НАШЕ ПУТЕШЕСТВИЕ С ЖЕНОЙ В СССР Июнь – июль 1935 года
5 июля, пятница. – В одиннадцать часов утра меня приехала навестить семья Липиных1, с которой уже долгие годы я состою в переписке (мои маленькие «осетры»). Их одиннадцать человек: мать, сын с бургундским носом, дочь, специально для этого вернувшаяся сегодня утром из Крыма; в числе прочих – друзья, среди них одна молодая женщина, бывшая в составе Челюскинской экспедиции в качестве биолога, один студент-солдат (служба в армии продолжается два месяца плюс некоторое количество часов в месяц в течение какого-то времени), еще студенты – кто биолог, кто химик, кто геолог, кто физик. Липины занимаются гидробиологией и уже заразились малярией. Все они веселы, деятельны, очень дружны между собой: они каждую неделю собираются, танцуют, поют, сочиняют стихи. Самому старшему двадцать два года. Они не красавцы, но симпатичны, являют собой пример счастливой трудящейся молодежи. Мама не менее молода духом. Мы разговариваем в маленькой беседке в глубине парка над Москвой-рекой. Тяжелый комбайн косит высокую траву на лугу на другом берегу реки. Стая грачей галдит, следуя за ним. На мой вопрос, бывали ли они здесь, мама Липина ответила мне, что нет. Зная, что они большие любители прогулок, а эта местность находится у самого въезда в Москву, я сделал вывод, что всем известно, что это запретная зона.
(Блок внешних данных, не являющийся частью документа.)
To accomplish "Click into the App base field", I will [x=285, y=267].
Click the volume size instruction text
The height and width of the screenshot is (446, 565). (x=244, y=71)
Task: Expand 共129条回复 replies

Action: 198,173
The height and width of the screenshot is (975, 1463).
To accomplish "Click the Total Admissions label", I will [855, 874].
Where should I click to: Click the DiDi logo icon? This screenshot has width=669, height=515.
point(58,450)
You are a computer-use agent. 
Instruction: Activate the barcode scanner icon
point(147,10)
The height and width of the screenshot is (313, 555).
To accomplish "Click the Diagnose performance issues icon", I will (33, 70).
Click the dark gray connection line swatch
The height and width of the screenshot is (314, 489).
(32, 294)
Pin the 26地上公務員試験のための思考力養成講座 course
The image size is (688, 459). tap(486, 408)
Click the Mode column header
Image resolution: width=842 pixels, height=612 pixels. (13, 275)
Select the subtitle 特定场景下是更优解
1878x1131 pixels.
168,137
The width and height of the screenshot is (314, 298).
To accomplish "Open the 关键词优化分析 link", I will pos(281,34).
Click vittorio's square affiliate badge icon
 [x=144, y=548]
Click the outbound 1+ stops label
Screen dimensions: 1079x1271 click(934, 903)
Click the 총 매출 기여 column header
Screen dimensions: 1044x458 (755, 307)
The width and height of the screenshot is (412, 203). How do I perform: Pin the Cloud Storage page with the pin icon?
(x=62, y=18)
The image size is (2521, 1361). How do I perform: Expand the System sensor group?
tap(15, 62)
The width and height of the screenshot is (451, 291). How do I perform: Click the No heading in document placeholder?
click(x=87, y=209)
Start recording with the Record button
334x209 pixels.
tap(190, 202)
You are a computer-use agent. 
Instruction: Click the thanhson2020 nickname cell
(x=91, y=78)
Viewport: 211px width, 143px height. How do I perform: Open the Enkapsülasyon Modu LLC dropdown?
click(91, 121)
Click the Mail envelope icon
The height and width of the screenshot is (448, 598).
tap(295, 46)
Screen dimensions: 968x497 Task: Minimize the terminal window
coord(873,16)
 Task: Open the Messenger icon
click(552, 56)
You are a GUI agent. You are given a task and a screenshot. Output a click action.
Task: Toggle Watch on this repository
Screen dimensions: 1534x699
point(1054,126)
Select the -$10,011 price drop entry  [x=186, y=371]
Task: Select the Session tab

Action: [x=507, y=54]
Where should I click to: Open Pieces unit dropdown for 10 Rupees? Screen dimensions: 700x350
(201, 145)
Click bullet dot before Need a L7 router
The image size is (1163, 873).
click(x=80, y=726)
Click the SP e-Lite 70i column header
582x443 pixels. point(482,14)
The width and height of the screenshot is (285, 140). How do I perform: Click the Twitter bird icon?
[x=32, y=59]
Затем меня зовут к Горькому на встречу с делегацией палехских мастеров. Они возвращаются из полуторамесячной поездки в Туркестан и Армению, везут оттуда альбом прекрасных рисунков, сделанных на основании изучения рукописей и архитектурного декорума. (В этих рисунках я узнаю некоторые мотивы, очень характерные для палехских композиций, в частности изображения лошади.) Трое или четверо из них заслуженные мастера, председатели артели, и еще несколько человек, совсем молодых. Они дарят мне экземпляр прекрасной, великолепно иллюстрированной книги «Слово о полку Игореве» (это их первый опыт создания цветной иллюстрированной книги). Я предпочитаю их работы по лаку. Маше дарят лакированную шкатулку. Палех – село близ Владимира. Их там семьдесят или восемьдесят мастеров, у каждого своя собственная мастерская. В 1922 – 1923 годах их стиль претерпел революцию. Уже в течение нескольких лет среди них работают и женщины. У них есть прекрасный музей, не очень полная художественная библиотека. Чувствуется, что их объединяет дух профессиональной гордости и солидарности. Они просят Горького повлиять на лучшего их художника Корина 2, чтобы он перестал пить. Горький ответил шутливо, что он сделает это скрепя сердце, потому что сам пьет. Старики улыбаются. Но молодежь Палеха очень строга на вид. Они напоминают мастеров-ремесленников старой Фландрии. В их числе находится человек с худым, изможденным лицом, приславший мне несколько лет назад лакированную шкатулку с надписью в стиле художника XV века.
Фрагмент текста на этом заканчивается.